*Exercise inputs*:
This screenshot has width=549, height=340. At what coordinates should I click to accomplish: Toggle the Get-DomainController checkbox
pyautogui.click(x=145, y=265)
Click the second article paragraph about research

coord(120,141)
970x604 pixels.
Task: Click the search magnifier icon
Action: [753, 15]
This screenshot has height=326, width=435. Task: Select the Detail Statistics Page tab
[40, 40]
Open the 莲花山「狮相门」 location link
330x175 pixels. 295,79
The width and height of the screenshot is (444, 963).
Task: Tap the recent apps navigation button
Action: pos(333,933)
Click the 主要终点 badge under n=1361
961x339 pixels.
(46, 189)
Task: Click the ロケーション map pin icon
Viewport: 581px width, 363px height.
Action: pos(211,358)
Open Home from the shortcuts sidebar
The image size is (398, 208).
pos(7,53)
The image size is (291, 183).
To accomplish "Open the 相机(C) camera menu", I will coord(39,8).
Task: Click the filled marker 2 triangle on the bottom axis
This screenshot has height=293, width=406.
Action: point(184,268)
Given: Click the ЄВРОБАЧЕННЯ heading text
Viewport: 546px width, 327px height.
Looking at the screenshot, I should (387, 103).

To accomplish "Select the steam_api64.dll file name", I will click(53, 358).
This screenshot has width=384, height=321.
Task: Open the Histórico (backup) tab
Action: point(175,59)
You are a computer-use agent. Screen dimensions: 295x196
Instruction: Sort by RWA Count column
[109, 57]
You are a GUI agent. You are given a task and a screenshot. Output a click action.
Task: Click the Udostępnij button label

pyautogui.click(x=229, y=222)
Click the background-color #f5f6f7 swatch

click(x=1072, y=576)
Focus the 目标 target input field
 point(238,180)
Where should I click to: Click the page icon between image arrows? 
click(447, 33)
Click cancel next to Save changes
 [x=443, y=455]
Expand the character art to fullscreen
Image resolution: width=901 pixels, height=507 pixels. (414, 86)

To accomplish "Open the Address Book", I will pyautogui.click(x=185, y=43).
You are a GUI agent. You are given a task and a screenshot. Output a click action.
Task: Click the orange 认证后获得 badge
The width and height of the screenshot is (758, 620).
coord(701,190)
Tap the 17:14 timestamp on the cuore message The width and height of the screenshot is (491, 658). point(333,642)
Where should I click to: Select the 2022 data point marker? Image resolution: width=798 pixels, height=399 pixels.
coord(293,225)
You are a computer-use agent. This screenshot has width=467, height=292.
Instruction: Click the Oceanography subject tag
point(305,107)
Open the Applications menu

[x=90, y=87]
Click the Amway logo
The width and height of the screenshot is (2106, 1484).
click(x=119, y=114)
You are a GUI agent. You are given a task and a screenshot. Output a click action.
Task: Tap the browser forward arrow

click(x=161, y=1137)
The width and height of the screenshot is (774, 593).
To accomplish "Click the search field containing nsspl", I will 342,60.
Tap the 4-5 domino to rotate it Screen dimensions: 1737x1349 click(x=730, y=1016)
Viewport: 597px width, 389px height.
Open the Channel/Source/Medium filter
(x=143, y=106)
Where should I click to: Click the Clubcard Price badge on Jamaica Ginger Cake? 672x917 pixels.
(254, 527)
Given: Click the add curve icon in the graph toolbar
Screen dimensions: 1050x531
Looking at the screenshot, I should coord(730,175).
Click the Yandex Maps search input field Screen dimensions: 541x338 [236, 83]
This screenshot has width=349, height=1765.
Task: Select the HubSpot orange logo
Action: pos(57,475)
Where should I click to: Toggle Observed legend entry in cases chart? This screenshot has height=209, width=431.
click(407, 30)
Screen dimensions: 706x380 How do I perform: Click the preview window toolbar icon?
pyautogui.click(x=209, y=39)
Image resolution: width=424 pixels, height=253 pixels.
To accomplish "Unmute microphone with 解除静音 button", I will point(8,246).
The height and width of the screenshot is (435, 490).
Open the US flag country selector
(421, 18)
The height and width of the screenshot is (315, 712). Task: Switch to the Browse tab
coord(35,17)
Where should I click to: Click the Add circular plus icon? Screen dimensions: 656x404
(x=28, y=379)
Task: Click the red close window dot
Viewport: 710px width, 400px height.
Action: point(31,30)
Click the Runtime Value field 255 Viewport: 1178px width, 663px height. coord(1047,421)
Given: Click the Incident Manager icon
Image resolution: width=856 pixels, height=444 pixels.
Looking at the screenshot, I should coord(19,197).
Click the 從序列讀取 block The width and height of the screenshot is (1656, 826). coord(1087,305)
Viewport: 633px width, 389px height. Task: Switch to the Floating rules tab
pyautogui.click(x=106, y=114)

*To do*: Start at the line containing "Given: Click the Incident Manager icon" and transcribe through the end of the entries. Please keep both ends and add nothing.

*Written reply*:
Given: Click the Incident Manager icon
Image resolution: width=856 pixels, height=444 pixels.
Looking at the screenshot, I should coord(19,197).
Click the 從序列讀取 block The width and height of the screenshot is (1656, 826). coord(1087,305)
Viewport: 633px width, 389px height. Task: Switch to the Floating rules tab
pyautogui.click(x=106, y=114)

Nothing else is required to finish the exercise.